The decoupling between the US and China is accelerating. While US companies are reconfiguring their supply chains to reduce dependency on China, China is moving to replace US operating systems and software with its own, in line with its 2022 directive known as Document 79, as reported by the Wall Street Journal.
This step towards technological independence, aimed at avoiding future US bans, shows China isn't fully prepared across all software sectors.
Some successes, like WeChat and its integrated payment systems and mini-programs, demonstrate China's capability to innovate independently, creating unique solutions that have even garnered envy from the West.
However, technologies that merely mimic Western ones, adapted for China, tend to be less innovative. Still, having a credible alternative is sufficient for China's pursuit of operational independence.
We are particularly interested in publicly listed companies providing these software alternatives, as this allows for investment and potential financial gains.
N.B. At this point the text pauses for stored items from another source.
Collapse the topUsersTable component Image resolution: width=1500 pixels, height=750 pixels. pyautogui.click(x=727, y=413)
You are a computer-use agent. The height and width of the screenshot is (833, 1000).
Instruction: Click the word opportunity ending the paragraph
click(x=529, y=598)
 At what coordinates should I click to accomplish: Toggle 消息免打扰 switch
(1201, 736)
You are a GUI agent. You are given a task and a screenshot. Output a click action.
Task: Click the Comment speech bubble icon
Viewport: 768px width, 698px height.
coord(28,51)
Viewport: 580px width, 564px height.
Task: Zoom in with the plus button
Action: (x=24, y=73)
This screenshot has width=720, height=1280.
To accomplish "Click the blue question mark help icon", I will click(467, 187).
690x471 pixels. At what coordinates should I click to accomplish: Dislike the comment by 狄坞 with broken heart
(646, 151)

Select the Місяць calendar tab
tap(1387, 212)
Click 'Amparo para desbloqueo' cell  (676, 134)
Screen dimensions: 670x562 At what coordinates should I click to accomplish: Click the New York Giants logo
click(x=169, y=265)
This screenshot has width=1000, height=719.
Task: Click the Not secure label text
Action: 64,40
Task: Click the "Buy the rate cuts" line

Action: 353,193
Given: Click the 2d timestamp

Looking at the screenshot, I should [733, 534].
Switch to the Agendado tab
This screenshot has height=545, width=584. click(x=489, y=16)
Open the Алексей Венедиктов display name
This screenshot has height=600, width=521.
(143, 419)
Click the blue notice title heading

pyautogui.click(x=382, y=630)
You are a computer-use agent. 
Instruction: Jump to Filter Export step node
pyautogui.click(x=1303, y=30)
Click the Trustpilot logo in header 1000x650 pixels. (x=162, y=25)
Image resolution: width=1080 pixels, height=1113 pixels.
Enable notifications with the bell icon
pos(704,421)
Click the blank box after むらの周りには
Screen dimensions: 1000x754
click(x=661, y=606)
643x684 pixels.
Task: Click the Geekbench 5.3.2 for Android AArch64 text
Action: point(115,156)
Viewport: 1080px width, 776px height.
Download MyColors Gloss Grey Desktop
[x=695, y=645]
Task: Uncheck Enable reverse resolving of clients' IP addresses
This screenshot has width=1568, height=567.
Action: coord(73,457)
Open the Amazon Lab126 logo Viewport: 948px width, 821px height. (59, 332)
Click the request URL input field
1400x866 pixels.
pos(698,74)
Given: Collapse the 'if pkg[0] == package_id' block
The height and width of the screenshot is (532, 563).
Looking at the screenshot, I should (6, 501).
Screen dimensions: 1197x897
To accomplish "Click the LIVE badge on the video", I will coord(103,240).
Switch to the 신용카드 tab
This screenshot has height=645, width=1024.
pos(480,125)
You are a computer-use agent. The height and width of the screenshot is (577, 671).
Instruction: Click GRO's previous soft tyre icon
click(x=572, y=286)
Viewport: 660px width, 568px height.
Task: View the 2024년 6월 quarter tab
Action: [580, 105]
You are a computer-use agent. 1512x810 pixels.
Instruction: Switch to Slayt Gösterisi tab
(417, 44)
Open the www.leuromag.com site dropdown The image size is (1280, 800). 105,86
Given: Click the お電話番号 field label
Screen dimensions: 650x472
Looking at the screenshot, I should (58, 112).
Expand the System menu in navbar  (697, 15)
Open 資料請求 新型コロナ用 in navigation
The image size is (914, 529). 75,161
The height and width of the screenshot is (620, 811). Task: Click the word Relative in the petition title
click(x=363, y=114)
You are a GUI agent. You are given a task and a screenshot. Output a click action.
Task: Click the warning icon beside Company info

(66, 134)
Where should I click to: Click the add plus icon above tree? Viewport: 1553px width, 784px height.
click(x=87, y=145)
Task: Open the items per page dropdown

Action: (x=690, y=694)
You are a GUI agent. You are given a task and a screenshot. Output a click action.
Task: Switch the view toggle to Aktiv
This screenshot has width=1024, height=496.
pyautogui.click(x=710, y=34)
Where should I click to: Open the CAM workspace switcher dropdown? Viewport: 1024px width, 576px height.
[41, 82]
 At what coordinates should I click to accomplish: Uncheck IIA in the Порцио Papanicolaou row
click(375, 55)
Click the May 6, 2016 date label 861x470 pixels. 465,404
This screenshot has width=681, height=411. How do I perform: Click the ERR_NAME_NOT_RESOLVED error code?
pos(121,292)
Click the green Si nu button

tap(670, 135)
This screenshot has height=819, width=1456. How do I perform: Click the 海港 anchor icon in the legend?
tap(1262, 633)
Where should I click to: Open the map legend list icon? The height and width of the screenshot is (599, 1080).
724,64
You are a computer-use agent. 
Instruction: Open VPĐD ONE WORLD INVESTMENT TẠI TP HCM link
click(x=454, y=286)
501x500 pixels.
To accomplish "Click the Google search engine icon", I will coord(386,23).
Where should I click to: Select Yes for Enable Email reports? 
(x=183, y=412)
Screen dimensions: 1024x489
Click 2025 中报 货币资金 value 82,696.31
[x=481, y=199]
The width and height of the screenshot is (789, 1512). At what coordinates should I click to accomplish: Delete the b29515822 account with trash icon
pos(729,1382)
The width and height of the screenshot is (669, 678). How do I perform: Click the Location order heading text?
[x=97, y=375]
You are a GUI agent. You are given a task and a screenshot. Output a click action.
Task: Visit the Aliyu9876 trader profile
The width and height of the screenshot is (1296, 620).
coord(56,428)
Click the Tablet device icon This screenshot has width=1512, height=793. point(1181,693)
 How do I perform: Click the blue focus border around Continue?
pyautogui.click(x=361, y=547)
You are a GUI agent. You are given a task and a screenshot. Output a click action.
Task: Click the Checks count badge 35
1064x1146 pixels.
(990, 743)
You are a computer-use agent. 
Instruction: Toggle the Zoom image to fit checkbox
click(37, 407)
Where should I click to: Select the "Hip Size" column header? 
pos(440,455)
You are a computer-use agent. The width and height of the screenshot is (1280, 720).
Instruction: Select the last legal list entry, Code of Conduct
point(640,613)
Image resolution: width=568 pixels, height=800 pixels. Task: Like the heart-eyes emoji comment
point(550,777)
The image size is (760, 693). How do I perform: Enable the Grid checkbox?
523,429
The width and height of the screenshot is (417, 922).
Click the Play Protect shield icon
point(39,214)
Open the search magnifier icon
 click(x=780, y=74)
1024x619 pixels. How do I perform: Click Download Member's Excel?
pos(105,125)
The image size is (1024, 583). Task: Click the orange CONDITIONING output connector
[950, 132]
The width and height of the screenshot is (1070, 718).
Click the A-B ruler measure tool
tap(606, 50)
However, some providers of these alternatives, like Huawei’s HarmonyOS and the state-led Unity OS, are not publicly listed, limiting investment opportunities.
Nevertheless, there are other companies investors can consider as a starting point for potential investments. For example, Kingsoft (SEHK:3888) offers an alternative to Microsoft's Office suite and Adobe Acrobat with WPS Office, which has received positive reviews.
Kingsoft's office software segment has seen rapid growth, with a 5-year CAGR of 37%, surpassing its gaming revenue by FY2021.
Office workers have increasingly recognized the importance of video conferencing software, a lesson reinforced by the Covid pandemic. Globally, platforms like Cisco's WebEx, Microsoft Teams, and Zoom have dominated the market. In China, however, Alibaba (NYSE:BABA/SEHK:9988) with DingTalk, and Tencent (SEHK:700) with Tencent Meeting—and its international version, VooV—have established their own robust platforms and are protected from foreign competition.